What to work on: Output all of the data verbatim.

====

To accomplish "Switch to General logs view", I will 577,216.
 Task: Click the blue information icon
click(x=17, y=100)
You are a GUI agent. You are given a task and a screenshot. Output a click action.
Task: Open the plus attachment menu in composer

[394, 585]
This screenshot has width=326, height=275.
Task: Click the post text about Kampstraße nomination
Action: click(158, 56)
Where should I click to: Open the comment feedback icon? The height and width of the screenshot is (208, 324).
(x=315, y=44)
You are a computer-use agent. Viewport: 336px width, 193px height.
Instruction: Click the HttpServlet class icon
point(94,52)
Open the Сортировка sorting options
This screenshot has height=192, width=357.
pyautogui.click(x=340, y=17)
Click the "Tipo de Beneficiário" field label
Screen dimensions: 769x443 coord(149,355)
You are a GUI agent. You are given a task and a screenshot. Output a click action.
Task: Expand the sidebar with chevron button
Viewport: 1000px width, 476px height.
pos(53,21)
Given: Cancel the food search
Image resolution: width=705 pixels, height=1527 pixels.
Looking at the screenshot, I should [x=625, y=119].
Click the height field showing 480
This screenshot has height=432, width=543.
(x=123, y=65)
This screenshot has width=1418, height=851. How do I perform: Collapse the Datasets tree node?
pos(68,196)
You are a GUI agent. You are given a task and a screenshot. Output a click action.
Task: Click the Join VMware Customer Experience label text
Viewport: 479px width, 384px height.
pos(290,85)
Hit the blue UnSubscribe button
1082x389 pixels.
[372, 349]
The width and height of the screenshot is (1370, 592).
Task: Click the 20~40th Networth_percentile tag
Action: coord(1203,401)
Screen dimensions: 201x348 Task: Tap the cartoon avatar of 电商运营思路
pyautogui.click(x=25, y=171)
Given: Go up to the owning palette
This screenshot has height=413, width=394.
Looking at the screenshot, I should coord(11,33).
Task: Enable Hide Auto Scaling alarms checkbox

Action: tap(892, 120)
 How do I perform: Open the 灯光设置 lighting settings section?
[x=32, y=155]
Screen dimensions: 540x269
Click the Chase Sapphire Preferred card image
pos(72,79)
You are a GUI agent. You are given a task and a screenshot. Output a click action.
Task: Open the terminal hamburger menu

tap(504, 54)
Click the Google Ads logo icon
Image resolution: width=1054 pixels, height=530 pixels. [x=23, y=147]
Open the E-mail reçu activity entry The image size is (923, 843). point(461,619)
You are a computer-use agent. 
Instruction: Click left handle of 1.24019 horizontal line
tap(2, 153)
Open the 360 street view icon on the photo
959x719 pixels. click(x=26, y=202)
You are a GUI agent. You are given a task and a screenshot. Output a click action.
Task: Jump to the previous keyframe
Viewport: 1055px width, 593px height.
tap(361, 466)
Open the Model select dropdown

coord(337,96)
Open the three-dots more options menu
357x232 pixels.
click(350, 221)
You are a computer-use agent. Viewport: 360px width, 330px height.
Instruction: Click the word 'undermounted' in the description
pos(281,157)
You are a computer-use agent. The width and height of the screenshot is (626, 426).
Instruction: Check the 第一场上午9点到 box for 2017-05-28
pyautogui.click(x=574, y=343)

====

Reply to the exercise:
To accomplish "Switch to General logs view", I will 577,216.
 Task: Click the blue information icon
click(x=17, y=100)
You are a GUI agent. You are given a task and a screenshot. Output a click action.
Task: Open the plus attachment menu in composer

[394, 585]
This screenshot has width=326, height=275.
Task: Click the post text about Kampstraße nomination
Action: click(158, 56)
Where should I click to: Open the comment feedback icon? The height and width of the screenshot is (208, 324).
(x=315, y=44)
You are a computer-use agent. Viewport: 336px width, 193px height.
Instruction: Click the HttpServlet class icon
point(94,52)
Open the Сортировка sorting options
This screenshot has height=192, width=357.
pyautogui.click(x=340, y=17)
Click the "Tipo de Beneficiário" field label
Screen dimensions: 769x443 coord(149,355)
You are a GUI agent. You are given a task and a screenshot. Output a click action.
Task: Expand the sidebar with chevron button
Viewport: 1000px width, 476px height.
pos(53,21)
Given: Cancel the food search
Image resolution: width=705 pixels, height=1527 pixels.
Looking at the screenshot, I should [x=625, y=119].
Click the height field showing 480
This screenshot has height=432, width=543.
(x=123, y=65)
This screenshot has width=1418, height=851. How do I perform: Collapse the Datasets tree node?
pos(68,196)
You are a GUI agent. You are given a task and a screenshot. Output a click action.
Task: Click the Join VMware Customer Experience label text
Viewport: 479px width, 384px height.
pos(290,85)
Hit the blue UnSubscribe button
1082x389 pixels.
[372, 349]
The width and height of the screenshot is (1370, 592).
Task: Click the 20~40th Networth_percentile tag
Action: coord(1203,401)
Screen dimensions: 201x348 Task: Tap the cartoon avatar of 电商运营思路
pyautogui.click(x=25, y=171)
Given: Go up to the owning palette
This screenshot has height=413, width=394.
Looking at the screenshot, I should coord(11,33).
Task: Enable Hide Auto Scaling alarms checkbox

Action: tap(892, 120)
 How do I perform: Open the 灯光设置 lighting settings section?
[x=32, y=155]
Screen dimensions: 540x269
Click the Chase Sapphire Preferred card image
pos(72,79)
You are a GUI agent. You are given a task and a screenshot. Output a click action.
Task: Open the terminal hamburger menu

tap(504, 54)
Click the Google Ads logo icon
Image resolution: width=1054 pixels, height=530 pixels. [x=23, y=147]
Open the E-mail reçu activity entry The image size is (923, 843). point(461,619)
You are a computer-use agent. 
Instruction: Click left handle of 1.24019 horizontal line
tap(2, 153)
Open the 360 street view icon on the photo
959x719 pixels. click(x=26, y=202)
You are a GUI agent. You are given a task and a screenshot. Output a click action.
Task: Jump to the previous keyframe
Viewport: 1055px width, 593px height.
tap(361, 466)
Open the Model select dropdown

coord(337,96)
Open the three-dots more options menu
357x232 pixels.
click(350, 221)
You are a computer-use agent. Viewport: 360px width, 330px height.
Instruction: Click the word 'undermounted' in the description
pos(281,157)
You are a computer-use agent. The width and height of the screenshot is (626, 426).
Instruction: Check the 第一场上午9点到 box for 2017-05-28
pyautogui.click(x=574, y=343)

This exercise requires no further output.